The sharp downturn in the commodity markets since the start of the year has pulled down the shares in many mining companies to near record lows.
Looking ahead, investors should not expect a quick rebound as the fundamentals are weak. Analysts expect that the prices for most metals — in particular iron ore, copper and nickel — will remain low throughout the rest of the year and possibly beyond, putting pressure on company valuations and dividend outlooks.
Possible dividend cut
BHP Billiton (LSE: BLT) could announce a dividend cut when it announces its interim results on 13 February. Its revenues and cash flows look set to drop dramatically this year, and its dividend would need to be mostly funded by additional borrowing, rather than organic free cash flow generation. Such a move may already be anticipated by the market, as its shares already yield more than 12%.
Instead, a dividend cut could be positive in the long term. Commodity assets have substantially fallen in value over recent months, and BHP could take advantage of these lower asset values to beef up its dominant market position and look to gain from synergies and improve cost efficiency.
The company has already done much to reduce costs and increase production volumes on its own. But making further cost cuts and squeezing more production whilst keeping capital spending under control will become more difficult, as the easier choices have already been made. In order to improve its operating efficiency and lower costs further, BHP may need a new strategy.
Near term, I expect there would be few catalysts to help its share price. Valuation multiples are unimpressive and the dividend uncertainty does not help. Analysts expect the company to generate 34p a share in underlying EPS, which gives it a forward P/E of 24.0.
Rival Rio Tinto (LSE: RIO), which currently yields almost 9%, should be able to maintain its dividend for at least a year or two. By focussing heavily on iron ore, it has benefited from more resilient profitability and stronger free cash flow generation. This is because iron ore prices have been more resilient lately and the margins for the metal in low cost regions is generally much wider than that of other metals.
Rio Tinto’s shortfall in free cash flow for its dividend and capital spending needs will likely be only in the hundred of millions this year, rather than multi-billion figure that BHP will likely face. What’s more, Rio has much less debt than BHP and almost all of its large-cap rivals. Its net debt to adjusted EBITDA ratio is just 0.6x, compared to BHP’s 1.1.

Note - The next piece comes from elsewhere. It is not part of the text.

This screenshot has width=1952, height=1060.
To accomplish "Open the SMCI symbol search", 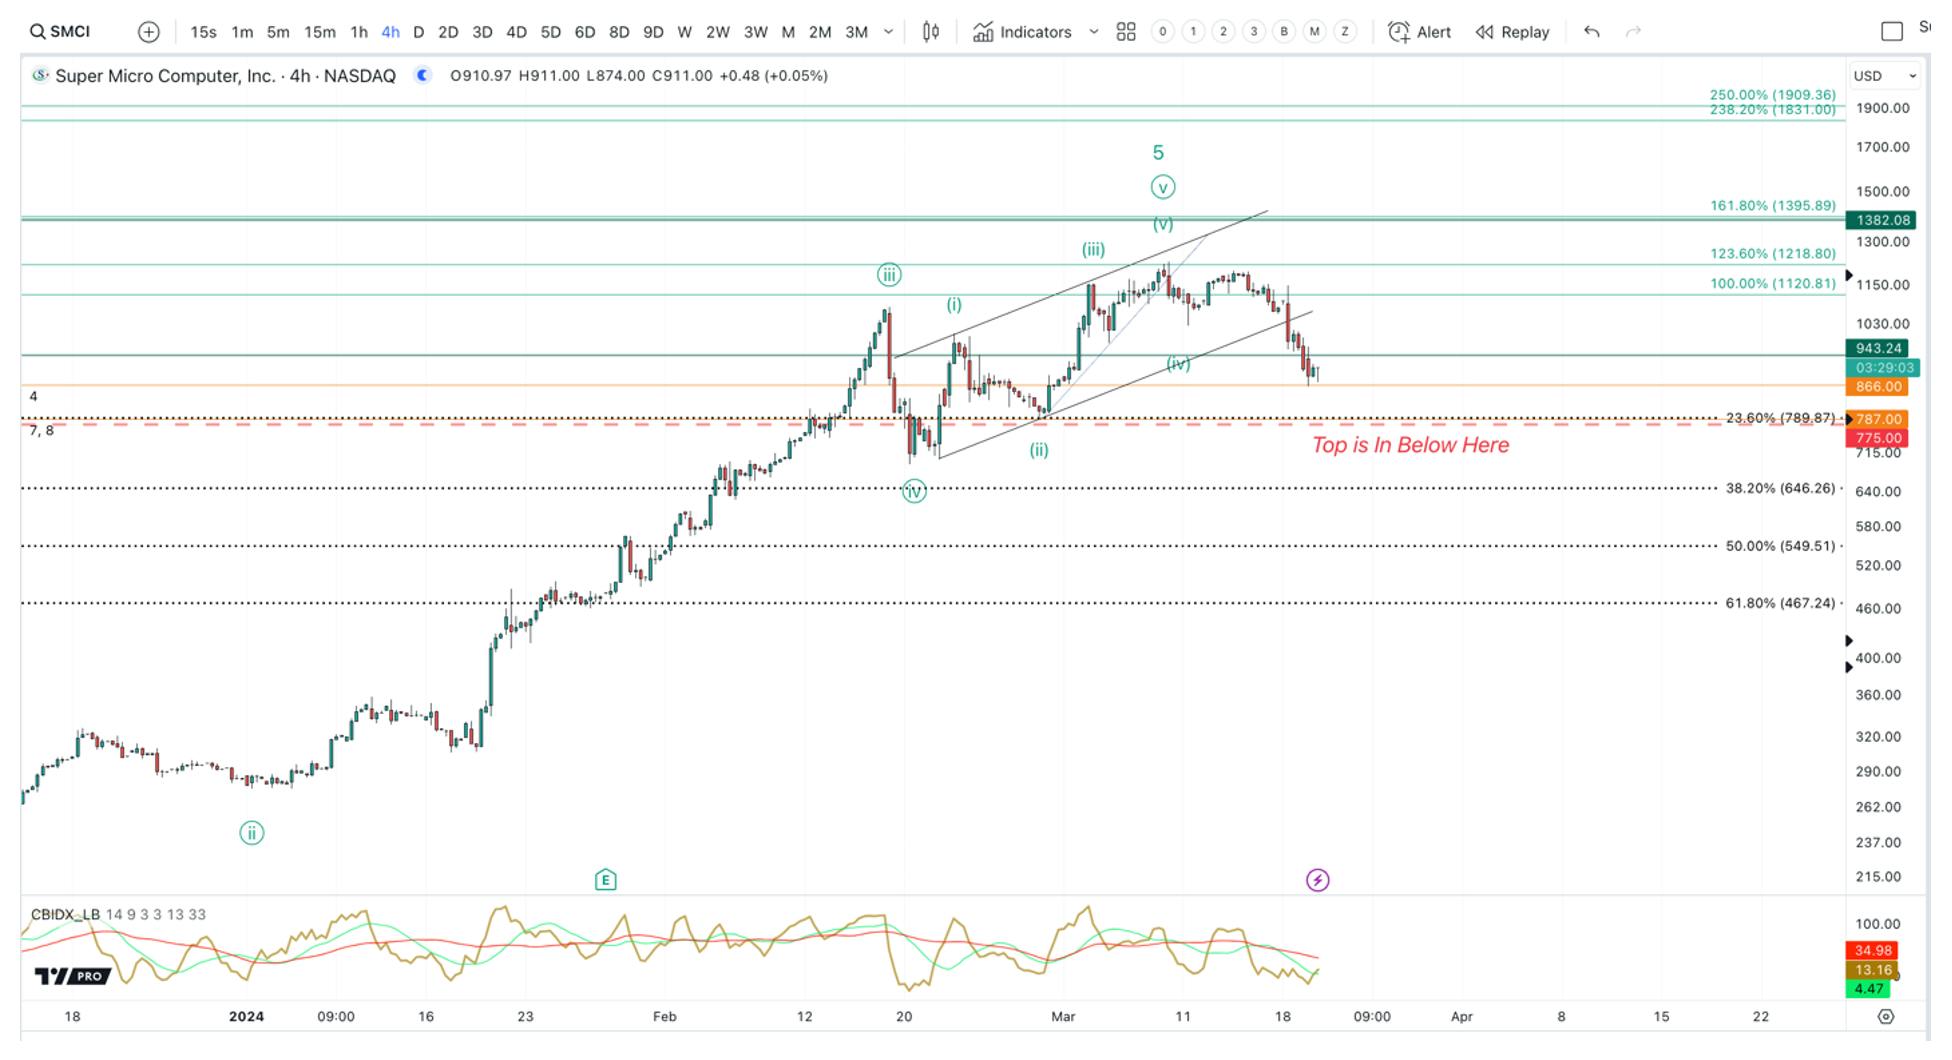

Its valuation multiples are more appealing too, and it could be cause for further outperformance relative to its peers. Analysts expect the company will earn 173p per share in underlying earnings, which gives it a forward P/E of just 12.1.
Small-cap silver miner Hochschild Mining (LSE: HOC), which recently raised £64.8m through a rights issue, is ramping up of production from its Inmaculada mine. This has done much to lower its overall all-in sustaining production cost, which fell from $17 per ounce in 2014 to around $13-14 by the end of 2015.
This is still barely above today’s spot price of $14.30 per ounce, but the company has hedged just under half of its 2015 production at $17.75 per ounce, and 41% of this year’s expected production at $15.93 per ounce. Furthermore, productions costs are expected to continue to improve, and, in the medium term, the company expects to achieve an all-in sustaining production cost of around $10.4 per ounce.
This should mean that Hochschild will return to profitability by this year, but unfortunately valuations are still pricey. Hochschild trades at a huge forward P/E of 83.9 and so there appear to be better opportunities elsewhere.